Huit points à retenir de la dernière sélection de cardinaux par le pape (12/07/2023)

Du Père Raymond J. de Souza sur le National Catholic Register :

Huit points à retenir de la dernière sélection de cardinaux par le pape

Alors que certaines des nominations étaient attendues, il y a également eu quelques surprises, comme cela a été la coutume au cours de son pontificat.

11 juillet 2023

Le prochain consistoire pour la création de nouveaux cardinaux a les traits typiques du pape François. Le Saint-Père a choisi trois nonces, reflétant la haute priorité qu'il accorde à l'establishment diplomatique, a élevé un évêque auxiliaire, a récompensé le retour du contrôle italien en Terre Sainte, a réconforté un évêque contesté par son peuple, a promu les fonctionnaires curiaux traditionnels, et a passé en revue plusieurs diocèses importants.

Voici huit points à retenir du choix des nouveaux cardinaux par le Saint-Père.

Pas de chapeau pour le John Fisher du Nicaragua

Lorsque le roi Henri VIII, en pleine phase tyrannique, a enfermé le saint et érudit évêque John Fisher de Rochester dans la Tour de Londres, le pape de l'époque, Paul III, en a été profondément attristé. Il nomma Fisher cardinal espérant ainsi améliorer son traitement. Henry, furieux, déclara qu'il n'était pas nécessaire d'envoyer le chapeau rouge à Londres et qu'il enverrait plutôt la tête à Rome. Il jugea Fisher le 17 juin 1535 et le décapita cinq jours plus tard.

* [Travail à faire]: Reprenez sous forme de liste le paragraphe de l'article qui commence par « Le prochain consistoire », en gardant ses faits principaux.

* [Enregistrements]:
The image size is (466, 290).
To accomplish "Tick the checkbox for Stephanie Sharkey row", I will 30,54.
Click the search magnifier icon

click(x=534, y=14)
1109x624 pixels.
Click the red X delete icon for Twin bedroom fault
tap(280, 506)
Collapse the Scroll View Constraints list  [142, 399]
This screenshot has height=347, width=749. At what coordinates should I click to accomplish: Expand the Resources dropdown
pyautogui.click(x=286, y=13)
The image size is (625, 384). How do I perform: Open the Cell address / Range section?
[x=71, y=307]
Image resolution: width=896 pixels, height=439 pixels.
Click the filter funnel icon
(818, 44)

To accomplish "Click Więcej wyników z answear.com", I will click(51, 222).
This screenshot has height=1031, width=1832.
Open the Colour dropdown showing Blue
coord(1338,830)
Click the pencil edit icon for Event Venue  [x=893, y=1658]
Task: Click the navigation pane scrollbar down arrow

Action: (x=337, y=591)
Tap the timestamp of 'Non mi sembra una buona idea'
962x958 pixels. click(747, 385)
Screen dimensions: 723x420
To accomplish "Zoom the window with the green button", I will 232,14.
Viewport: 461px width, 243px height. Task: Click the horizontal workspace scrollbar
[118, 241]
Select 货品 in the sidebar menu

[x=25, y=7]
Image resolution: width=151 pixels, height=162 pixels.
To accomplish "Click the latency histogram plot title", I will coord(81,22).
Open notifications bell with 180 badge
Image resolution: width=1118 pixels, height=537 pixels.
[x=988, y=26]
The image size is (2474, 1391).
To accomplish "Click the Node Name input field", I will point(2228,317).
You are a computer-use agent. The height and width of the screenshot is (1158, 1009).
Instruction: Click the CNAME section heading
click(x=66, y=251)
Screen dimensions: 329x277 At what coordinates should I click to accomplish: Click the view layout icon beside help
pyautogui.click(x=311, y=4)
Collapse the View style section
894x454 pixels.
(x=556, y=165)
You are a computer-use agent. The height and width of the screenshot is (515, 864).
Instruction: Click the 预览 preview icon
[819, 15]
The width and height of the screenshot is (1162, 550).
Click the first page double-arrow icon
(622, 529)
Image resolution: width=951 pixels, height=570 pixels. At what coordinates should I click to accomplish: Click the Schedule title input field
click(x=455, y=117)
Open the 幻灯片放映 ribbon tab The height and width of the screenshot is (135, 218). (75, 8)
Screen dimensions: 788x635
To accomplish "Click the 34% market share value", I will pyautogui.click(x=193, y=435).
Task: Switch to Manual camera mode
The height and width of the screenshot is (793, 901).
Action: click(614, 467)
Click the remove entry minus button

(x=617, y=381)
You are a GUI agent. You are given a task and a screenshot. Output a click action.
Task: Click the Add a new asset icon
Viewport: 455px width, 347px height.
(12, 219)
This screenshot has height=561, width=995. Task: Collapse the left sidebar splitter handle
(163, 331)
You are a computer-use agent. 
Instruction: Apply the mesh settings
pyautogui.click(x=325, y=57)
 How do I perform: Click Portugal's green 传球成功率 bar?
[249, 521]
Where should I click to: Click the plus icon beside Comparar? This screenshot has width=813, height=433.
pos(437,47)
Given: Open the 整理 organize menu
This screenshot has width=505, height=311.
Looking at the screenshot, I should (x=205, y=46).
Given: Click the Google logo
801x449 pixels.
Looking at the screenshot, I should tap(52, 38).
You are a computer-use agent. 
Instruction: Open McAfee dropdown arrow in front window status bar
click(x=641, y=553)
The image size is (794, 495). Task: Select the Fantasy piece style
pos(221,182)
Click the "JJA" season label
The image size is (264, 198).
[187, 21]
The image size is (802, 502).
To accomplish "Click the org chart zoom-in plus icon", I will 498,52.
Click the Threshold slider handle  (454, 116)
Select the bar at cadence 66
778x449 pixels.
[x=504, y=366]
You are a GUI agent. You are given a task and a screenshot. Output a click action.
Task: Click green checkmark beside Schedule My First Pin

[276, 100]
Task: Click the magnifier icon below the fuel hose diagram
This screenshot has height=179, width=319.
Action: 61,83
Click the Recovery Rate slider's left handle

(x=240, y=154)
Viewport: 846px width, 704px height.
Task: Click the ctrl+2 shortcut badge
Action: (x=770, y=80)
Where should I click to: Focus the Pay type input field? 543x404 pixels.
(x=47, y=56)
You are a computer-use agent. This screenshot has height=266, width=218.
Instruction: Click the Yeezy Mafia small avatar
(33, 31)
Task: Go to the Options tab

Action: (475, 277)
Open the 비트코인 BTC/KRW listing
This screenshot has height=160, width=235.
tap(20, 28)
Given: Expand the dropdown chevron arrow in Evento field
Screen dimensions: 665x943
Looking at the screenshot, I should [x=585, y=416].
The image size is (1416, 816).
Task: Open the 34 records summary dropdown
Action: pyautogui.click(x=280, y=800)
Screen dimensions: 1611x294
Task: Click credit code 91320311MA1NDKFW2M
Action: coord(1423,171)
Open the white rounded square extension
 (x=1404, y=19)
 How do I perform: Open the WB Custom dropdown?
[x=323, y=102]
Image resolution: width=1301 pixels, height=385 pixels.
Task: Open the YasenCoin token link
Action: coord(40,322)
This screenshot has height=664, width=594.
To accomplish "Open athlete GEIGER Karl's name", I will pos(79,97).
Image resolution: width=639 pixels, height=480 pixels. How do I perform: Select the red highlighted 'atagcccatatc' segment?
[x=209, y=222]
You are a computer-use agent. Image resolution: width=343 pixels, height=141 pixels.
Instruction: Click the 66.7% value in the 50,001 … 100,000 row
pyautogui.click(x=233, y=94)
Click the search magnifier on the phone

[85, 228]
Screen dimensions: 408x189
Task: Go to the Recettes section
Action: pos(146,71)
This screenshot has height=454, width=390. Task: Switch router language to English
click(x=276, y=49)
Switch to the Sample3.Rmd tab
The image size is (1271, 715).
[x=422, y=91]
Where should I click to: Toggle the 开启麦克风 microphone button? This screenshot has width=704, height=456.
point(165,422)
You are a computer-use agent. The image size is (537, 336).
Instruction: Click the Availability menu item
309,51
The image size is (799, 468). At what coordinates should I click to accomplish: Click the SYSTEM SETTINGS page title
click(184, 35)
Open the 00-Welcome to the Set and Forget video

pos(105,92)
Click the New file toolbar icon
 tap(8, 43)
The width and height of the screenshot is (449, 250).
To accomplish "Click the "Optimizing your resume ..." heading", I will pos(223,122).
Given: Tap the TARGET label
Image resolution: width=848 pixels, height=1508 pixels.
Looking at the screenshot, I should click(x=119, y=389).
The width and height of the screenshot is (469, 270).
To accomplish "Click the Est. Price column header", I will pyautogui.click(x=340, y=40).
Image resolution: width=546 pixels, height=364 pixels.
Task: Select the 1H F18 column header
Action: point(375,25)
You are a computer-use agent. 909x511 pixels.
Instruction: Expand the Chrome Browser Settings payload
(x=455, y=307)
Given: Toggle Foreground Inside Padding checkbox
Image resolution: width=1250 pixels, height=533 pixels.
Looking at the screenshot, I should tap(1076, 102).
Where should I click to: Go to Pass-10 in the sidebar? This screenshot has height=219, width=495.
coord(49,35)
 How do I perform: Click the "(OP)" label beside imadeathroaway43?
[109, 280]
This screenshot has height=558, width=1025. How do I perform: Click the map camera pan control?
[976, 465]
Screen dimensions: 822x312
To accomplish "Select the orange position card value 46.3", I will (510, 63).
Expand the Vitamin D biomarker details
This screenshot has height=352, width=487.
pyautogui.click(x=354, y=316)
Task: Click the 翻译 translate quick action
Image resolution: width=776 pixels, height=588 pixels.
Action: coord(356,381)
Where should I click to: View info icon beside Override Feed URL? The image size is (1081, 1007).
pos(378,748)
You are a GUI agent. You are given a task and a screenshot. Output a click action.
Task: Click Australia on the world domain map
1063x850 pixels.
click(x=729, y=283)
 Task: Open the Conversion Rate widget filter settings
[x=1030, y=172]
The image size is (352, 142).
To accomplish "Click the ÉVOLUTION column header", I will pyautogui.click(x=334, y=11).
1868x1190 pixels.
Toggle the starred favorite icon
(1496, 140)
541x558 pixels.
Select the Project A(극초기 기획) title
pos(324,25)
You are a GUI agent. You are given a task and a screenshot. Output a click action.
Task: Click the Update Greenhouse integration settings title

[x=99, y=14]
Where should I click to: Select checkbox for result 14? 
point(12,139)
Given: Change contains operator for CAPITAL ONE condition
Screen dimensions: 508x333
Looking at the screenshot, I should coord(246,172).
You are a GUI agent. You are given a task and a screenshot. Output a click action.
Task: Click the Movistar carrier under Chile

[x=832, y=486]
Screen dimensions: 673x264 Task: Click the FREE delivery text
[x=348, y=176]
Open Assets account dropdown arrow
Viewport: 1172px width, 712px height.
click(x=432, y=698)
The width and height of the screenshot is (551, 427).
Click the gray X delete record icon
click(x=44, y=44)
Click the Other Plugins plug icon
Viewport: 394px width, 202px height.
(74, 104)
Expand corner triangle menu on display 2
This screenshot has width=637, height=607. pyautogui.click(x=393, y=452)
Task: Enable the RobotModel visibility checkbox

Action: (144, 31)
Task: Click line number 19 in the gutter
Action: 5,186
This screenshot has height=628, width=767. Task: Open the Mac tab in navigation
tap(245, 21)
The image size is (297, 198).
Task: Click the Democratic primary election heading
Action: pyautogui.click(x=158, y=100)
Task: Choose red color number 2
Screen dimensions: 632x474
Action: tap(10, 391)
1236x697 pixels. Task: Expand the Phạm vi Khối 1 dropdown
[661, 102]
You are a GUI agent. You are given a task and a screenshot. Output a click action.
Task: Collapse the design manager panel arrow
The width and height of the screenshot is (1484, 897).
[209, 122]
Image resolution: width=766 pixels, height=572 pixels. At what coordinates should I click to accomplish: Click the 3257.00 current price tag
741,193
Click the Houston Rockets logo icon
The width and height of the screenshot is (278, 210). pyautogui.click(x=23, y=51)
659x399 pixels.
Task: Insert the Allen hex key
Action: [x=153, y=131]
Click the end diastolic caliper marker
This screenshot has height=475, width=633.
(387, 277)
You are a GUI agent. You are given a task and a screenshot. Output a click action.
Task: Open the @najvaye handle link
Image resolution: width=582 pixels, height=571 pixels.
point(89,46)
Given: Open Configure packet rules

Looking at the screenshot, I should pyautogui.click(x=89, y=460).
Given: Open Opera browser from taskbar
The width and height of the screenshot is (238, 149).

* [Réponse]:
- Le prochain consistoire pour créer de nouveaux cardinaux a les traits typiques du pape François.
- Il a choisi trois nonces, ce qui montre la haute priorité qu'il donne à l'establishment diplomatique.
- Il a élevé un évêque auxiliaire.
- Il a récompensé le retour du contrôle italien en Terre Sainte.
- Il a réconforté un évêque contesté par son peuple.
- Il a promu les fonctionnaires curiaux traditionnels.
- Il a passé en revue plusieurs diocèses importants.